Tytell has taken courses in document analysis and related subjects at Georgetown University’s Institute of Advanced Analytical Chemistry and Georgetown University’s Institute for Criminal Law and Procedure ; Rensselaer Polytechnic Institute; the Institute of Paper Chemistry ; Rochester Institute of Technology; and John Jay College of Criminal Justice. In addition, he has participated in over 40 specialized workshops, seminars and courses relating to document examination techniques and has himself presented over 50 papers and lectures on typewriter identification and other document examination subjects at the numerous professional meetings that he attends on a regular basis.
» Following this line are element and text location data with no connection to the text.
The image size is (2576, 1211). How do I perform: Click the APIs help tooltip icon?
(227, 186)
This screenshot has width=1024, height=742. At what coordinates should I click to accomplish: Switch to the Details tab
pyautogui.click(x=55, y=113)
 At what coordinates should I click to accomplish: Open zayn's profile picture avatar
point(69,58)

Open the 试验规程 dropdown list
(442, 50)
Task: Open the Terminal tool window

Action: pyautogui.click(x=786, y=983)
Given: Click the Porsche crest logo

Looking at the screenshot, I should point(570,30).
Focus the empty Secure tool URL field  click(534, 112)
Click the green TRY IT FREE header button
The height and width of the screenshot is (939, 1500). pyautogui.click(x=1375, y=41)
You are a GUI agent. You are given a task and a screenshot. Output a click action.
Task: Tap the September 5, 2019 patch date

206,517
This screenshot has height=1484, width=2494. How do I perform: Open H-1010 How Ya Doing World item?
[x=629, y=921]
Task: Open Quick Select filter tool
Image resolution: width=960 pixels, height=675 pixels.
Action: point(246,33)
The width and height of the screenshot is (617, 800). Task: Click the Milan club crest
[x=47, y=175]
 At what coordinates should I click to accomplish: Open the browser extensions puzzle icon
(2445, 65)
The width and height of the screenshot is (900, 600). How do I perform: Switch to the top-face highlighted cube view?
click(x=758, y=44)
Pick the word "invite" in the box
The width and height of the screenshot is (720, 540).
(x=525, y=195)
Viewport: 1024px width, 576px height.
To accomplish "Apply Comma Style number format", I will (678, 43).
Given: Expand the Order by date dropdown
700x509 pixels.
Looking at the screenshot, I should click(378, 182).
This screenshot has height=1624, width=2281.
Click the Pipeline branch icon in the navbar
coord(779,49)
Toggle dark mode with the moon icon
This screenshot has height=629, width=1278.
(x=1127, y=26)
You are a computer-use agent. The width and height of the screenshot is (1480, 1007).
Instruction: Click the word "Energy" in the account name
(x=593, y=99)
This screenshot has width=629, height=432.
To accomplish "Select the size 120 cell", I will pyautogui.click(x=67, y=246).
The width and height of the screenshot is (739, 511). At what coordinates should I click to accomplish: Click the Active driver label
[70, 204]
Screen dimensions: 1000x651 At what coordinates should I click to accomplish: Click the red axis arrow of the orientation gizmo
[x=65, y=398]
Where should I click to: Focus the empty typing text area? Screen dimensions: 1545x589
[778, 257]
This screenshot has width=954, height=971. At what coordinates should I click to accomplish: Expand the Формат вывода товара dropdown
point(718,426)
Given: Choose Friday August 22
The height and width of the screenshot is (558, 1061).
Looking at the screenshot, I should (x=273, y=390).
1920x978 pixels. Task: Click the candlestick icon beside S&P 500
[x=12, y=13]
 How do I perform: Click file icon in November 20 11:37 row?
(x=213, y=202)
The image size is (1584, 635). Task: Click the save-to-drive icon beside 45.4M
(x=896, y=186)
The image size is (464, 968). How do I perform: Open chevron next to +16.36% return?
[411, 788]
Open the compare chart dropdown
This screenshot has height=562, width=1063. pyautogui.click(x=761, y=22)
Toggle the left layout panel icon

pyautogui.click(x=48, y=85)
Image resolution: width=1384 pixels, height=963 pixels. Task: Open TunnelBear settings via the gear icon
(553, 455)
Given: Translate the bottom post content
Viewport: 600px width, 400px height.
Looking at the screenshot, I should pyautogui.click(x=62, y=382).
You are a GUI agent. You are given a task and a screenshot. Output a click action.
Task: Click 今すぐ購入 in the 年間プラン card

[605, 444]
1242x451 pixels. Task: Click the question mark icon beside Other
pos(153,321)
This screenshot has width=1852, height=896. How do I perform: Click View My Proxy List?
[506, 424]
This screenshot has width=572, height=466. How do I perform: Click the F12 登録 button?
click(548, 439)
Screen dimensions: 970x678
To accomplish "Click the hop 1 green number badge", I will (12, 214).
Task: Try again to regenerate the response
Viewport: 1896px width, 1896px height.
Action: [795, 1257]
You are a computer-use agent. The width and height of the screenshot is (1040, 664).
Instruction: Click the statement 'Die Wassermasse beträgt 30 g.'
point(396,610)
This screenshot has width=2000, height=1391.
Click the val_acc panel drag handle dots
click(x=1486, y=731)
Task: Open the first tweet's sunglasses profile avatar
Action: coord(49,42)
Tytell appears to be well regarded within the document examination field, particularly with respect to typewriter issues. In 2000, Andy Rooney interviewed Tytell for a CBS Sunday Morning story about typewriters and the closing of the Tytell family typewriter shop. During that interview, Rooney referred to Tytell as a “famous typewriter detective .” By all indications, Tytell has built up an impressive collection of typewriters and related parts and manuals. A November 1997 Atlantic Monthly article described the Tytell family typewriter shop as “mostly floor-to-ceiling shelves of typewriters in cases or wrapped in plastic sheets, boxes of typewriter parts past numbering” and, according to Tytell’s father, “the largest collection of foreign type in the world.” According to published reports, even though the repair shop ceased operations several years ago, Tytell still maintains many of those machines, parts and manuals for the document examination business that he operates on the same premises.
That has to be the longest post I’ve ever made.